» TEXT SHOWN:
+---+
If you suffer from asthma, these natural solutions may help you breathe easier.
If you suffer from asthma, it’s probably the bane of your existence. More than 2.5 million Australians have asthma – about one in 10 adults and one in nine children. Asthma is a condition that results in difficulty breathing, chest tightness, coughing and wheezing, with excessive phlegm or mucus.
Since asthma is a chronic condition with irregular triggers, learning to control it when it strikes is important. Most people will be able to access medication and use an inhaler to control outbreaks. But managing asthma isn’t just about medication. Today, we offer five natural solutions that can help you breathe easier.
Drink an espresso
If you find yourself with a mild case of wheezing and coughing during the day, a shot of coffee can help to relieve these symptoms. Caffeine acts as a mild bronchodilator, which means it opens up your airways. Some studies suggest that coffee may assist your lungs to work better for up to four hours.
Hit the shower
The steam from a hot shower or steam bath can help to soothe the airways and clear out the mucus that makes it difficult to breathe when asthma hits. However, some people find that heat and moisture makes their asthma worse, so it’s important to know what works for you.
Spice up your life
Spices have been used for thousands of years for their medicinal benefits. Garlic and ginger are known for having potent anti-inflammatory properties, and may help relieve symptoms of asthma. Try using them often in your cooking or steeping them in hot water to make a tisane.
+---+
» DATA SHOWN:
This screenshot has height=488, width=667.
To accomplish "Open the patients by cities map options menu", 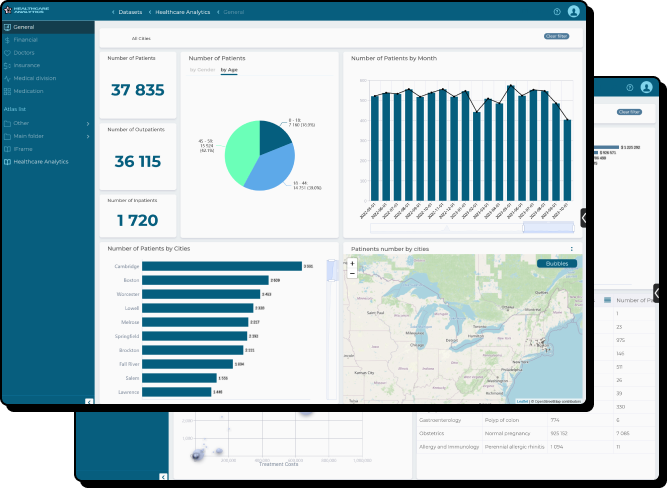I will 572,248.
+---+
» AIM OF THE EXERCISE:
Could you quote the passage of the asthma article above starting at "If you suffer from asthma, it’s" and ending at "phlegm or mucus."?

» ANSWER AREA:
If you suffer from asthma, it’s probably the bane of your existence. More than 2.5 million Australians have asthma – about one in 10 adults and one in nine children. Asthma is a condition that results in difficulty breathing, chest tightness, coughing and wheezing, with excessive phlegm or mucus.